Consigne A — Recopiez à l'identique tout le commentaire sur Neiges depuis « Héritage d’Ovide, de » jusqu'à « en art poétique ? ».
Consigne B — Renommez, s'il vous plaît, « How do I perform » en « How should I perform » dans toutes les entrées et redonnez ces entrées sans aucune autre modification. Laissez les images de côté dans votre réponse.

Extrait de page —
____________

Après l’évocation du paysage new-yorkais apaisé, dans la première strophe, sous « cette chose fragile et très futile » qu’est la neige, celle-ci devient, dans la deuxième strophe, le symbole de la condition d’exil. Dans la troisième strophe, nous assistons à un dialogue intime entre le poète et sa mère absente, destinataire du poème, avant de poursuivre, dans la dernière strophe, un voyage poétique à travers l’exil des mots, à la recherche d’un langage pur et originel, caché sous la neige.

Problématique et projet de lecture

            Héritage d’Ovide, de Du Bellay, de Victor Hugo, mais aussi des poètes post-romantiques, l’exil représente une expérience existentielle autant que littéraire. Comment cet exil, situation biographique vécue par Saint-John Perse, se transforme-t-il en langage, en poésie ? Comment la neige devient-elle métaphore de cet exil, affectant non seulement la perception du monde, mais aussi la parole poétique et le sens ? Comment cet exil des mots se métamorphose-t-il en promesse, en chant ? Comment le poème Neiges se convertit-il en art poétique ?

Annonce du plan

Pour réponde à ces questions que peut soulever la lecture du texte à commenter, nous nous proposons d’étudier dans un premier temps la condition d’exil comme une expérience à la fois existentielle, métaphysique et ontologique, pour analyser, dans un deuxième temps, l’exil des mots, coïncidant avec la perte du sens et la fuite poétique dans le songe. Enfin, nous verrons comment l’exil se transforme en promesse d’une nouvelle présence, en la quête poétique d’un nouveau langage enfoui sous la neige.

I L’exil des êtres

1/ Le poète en exil : une expérience existentielle et ontologique

Neiges est écrit en exil américain, comme le révèle la notation liminaire à la fin du poème, « New York, 1944 ». Depuis 1940, début de la deuxième guerre mondiale, Alexis Leger est exilé aux États-Unis, le gouvernement de Vichy ayant destitué cet ancien Secrétaire général du quai d’Orsay de sa nationalité française. À cette indication paratextuelle situant le poème dans le parcours biographique de l’auteur, s’ajoute la dédicace initiale à la mère du poète, « À Françoise-Renée Saint-Leger Leger », « dame de haut parage », « celle à qui je pense entre toutes femmes de ma race », que Saint-John Perse adresse dans la troisième strophe du poème. Ce souvenir de la mère douce et pieuse, poétiquement évoqué autant que stylisé, lui confère l’image d’une pietà, d’une mater dolorosa, d’une vierge suppliciée, emblème universel de la souffrance maternelle – « chair de pauvre femme en toutes femmes suppliciées », « âme muette à l’ombre de[s] croix » – qui, « du fond de son grand âge lève à son Dieu sa face de douceur ». « Et il y a un si long temps que veille en moi cette affre de douceur… », dit le poète, l’expression oxymorique « affre de douceur » renforçant le sentiment doux-amer de la mélancolie, de la nostalgie qu’il éprouve dans son exil, en pensant à sa mère lointaine.

____________

[Entrées de position des éléments]
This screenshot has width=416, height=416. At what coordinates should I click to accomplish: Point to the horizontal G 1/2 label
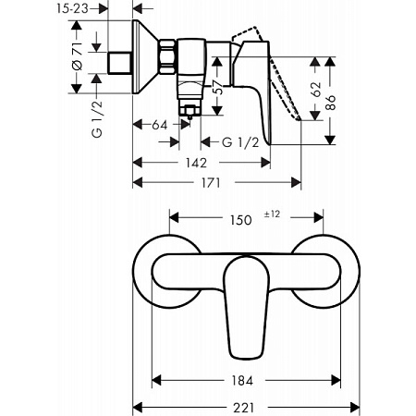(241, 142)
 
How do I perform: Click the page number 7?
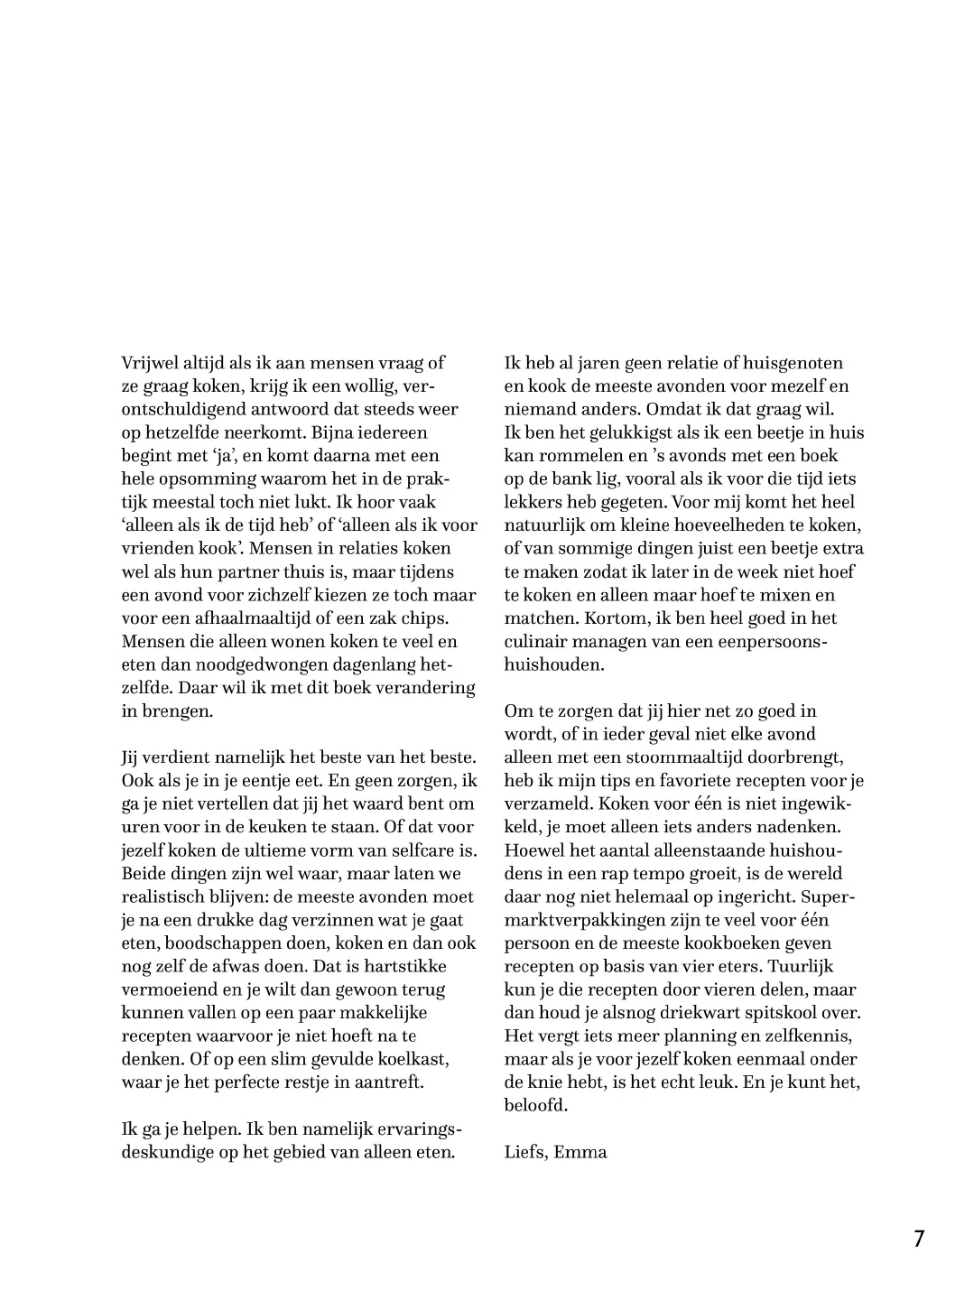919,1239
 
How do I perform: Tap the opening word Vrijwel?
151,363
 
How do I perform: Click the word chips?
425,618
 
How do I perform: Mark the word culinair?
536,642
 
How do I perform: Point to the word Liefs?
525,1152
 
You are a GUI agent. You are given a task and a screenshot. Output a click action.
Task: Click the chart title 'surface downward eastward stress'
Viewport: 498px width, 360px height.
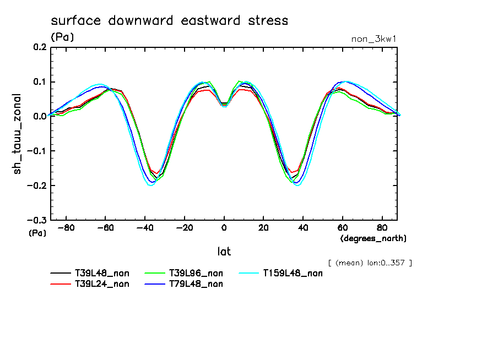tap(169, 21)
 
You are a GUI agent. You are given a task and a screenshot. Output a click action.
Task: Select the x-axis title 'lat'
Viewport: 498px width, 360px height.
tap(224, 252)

____________

Réponse attendue A —
Héritage d’Ovide, de Du Bellay, de Victor Hugo, mais aussi des poètes post-romantiques, l’exil représente une expérience existentielle autant que littéraire. Comment cet exil, situation biographique vécue par Saint-John Perse, se transforme-t-il en langage, en poésie ? Comment la neige devient-elle métaphore de cet exil, affectant non seulement la perception du monde, mais aussi la parole poétique et le sens ? Comment cet exil des mots se métamorphose-t-il en promesse, en chant ? Comment le poème Neiges se convertit-il en art poétique ?

Réponse attendue B —
This screenshot has width=416, height=416. At what coordinates should I click to accomplish: Point to the horizontal G 1/2 label
(241, 142)
 
How should I perform: Click the page number 7?
919,1239
 
How should I perform: Tap the opening word Vrijwel?
151,363
 
How should I perform: Click the word chips?
425,618
 
How should I perform: Mark the word culinair?
536,642
 
How should I perform: Point to the word Liefs?
525,1152
 
You are a GUI agent. You are given a task and a screenshot. Output a click action.
Task: Click the chart title 'surface downward eastward stress'
Viewport: 498px width, 360px height.
tap(169, 21)
 
You are a GUI agent. You are given a task and a screenshot. Output a click action.
Task: Select the x-axis title 'lat'
Viewport: 498px width, 360px height.
tap(224, 252)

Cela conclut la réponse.